Notice how the fronds on top and the hurricane on the tabletop overlap into the center section. This gives a flow to the entire vignette, keeping it from being too rigid.
I marked where the 8′ spot would be.
Hehehehe, Laurel, I told you, you wouldn’t be able to do it. There is no way this can translate to an eight-foot wall.
Are you sure about that?
What if I told you I did create Furlow’s vignette without crowding or using nursery school furniture?
I’ll believe it when I see it.
Okay, are you ready?
Here it is!
I didn’t copy all of his furniture. However, the chest is Louis XVI.

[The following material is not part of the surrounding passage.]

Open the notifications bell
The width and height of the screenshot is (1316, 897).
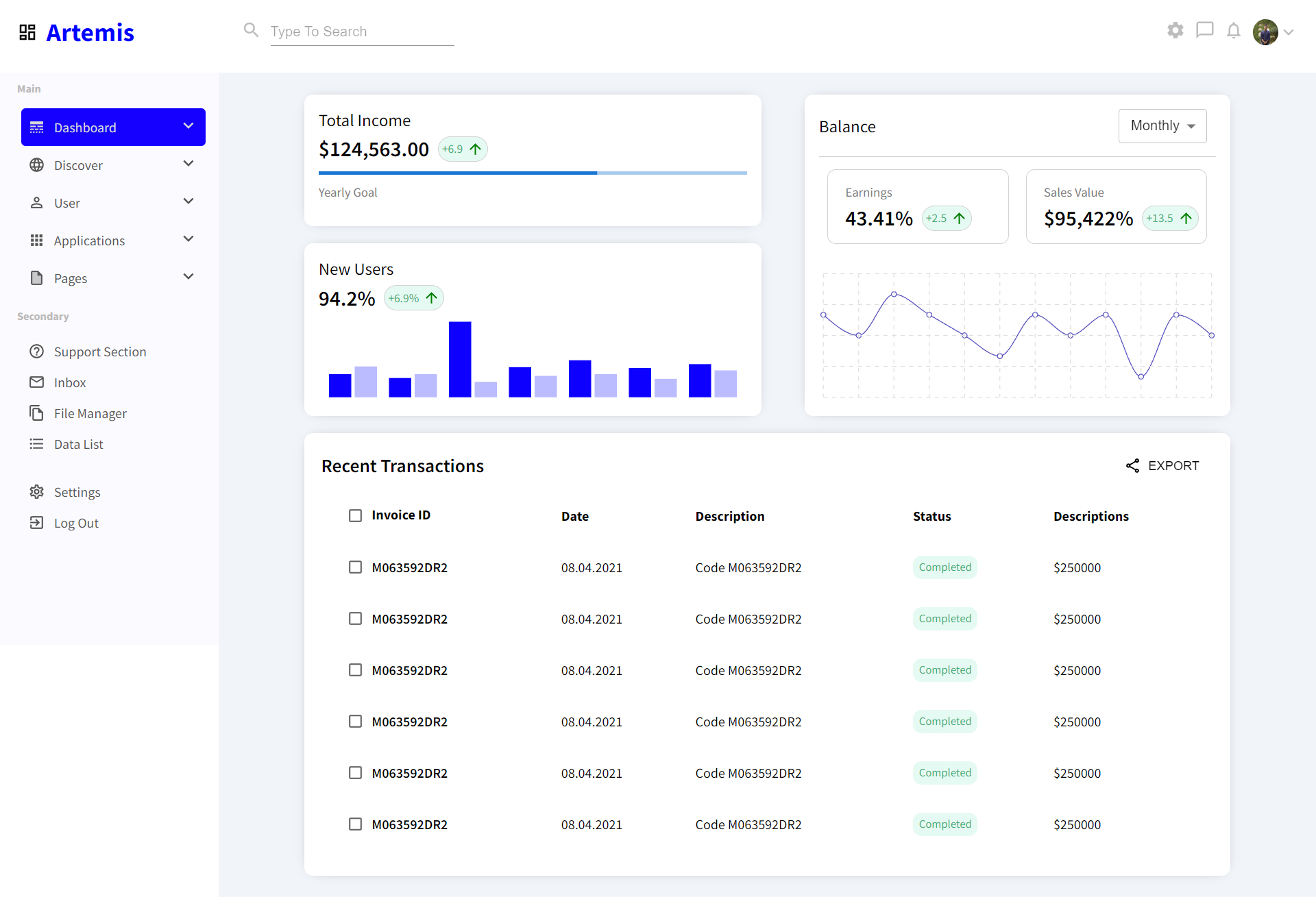tap(1234, 31)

Below are some of the measurements; you’ll see that these are normal-sized pieces.
Actually, those ginger jars, on closer inspection, look to be 10″ wide. But, you get the idea.
Laurel, how wide is the wall?
It’s 6′-3″, just like my darling son, Cale, who just landed in the middle of Kentucky for a three-month work-study-mentorship for timber framing. Yes, he wants to be a builder. Isn’t that cool?
Okay, let’s summarize. I believe I answered the questions Fronda had in her bullet points.
- So that your wall decor doesn’t look dumb or kitschy, look to the masters for ideas.
Gosh, guys. That’s what Furlow did. He did not make all of this up. He just did it better than everyone else. It has all already been done, but not in such a fresh, natural way.
- For sizing, you need to get some graph paper and a pencil, or you can play on Pickmonkey like I love to do.
- Spacing looks good to your eye, but I usually like at least 2″ – 4″ between most elements.
Again, the rules have a little leeway.
Okay, I played around some more, and one last image.
Look at that geometry! I created the three main horizontal areas.
The orange stripes overlap between the chartreuse and the prints’ top and bottom. And then, look how naturally the triangles fit in to create a six-pointed star. I’ve never done this before, and I’ve never seen anyone else do it. However, it makes so much sense.
Laurel, could you do this with walls that are a different size?
I recommend getting Furlow’s book if you don’t already have it. You can find it here.
You can also learn a lot going through Rod Collins’ Smugmug. And that’s free. However, he has dozens of folders, and you can’t always tell what you’ll find on the inside by the outside. Still, it’s an incredible gift Rod has given to the world.
I hope you enjoyed this post and got more clarity when creating beautiful wall decor vignettes.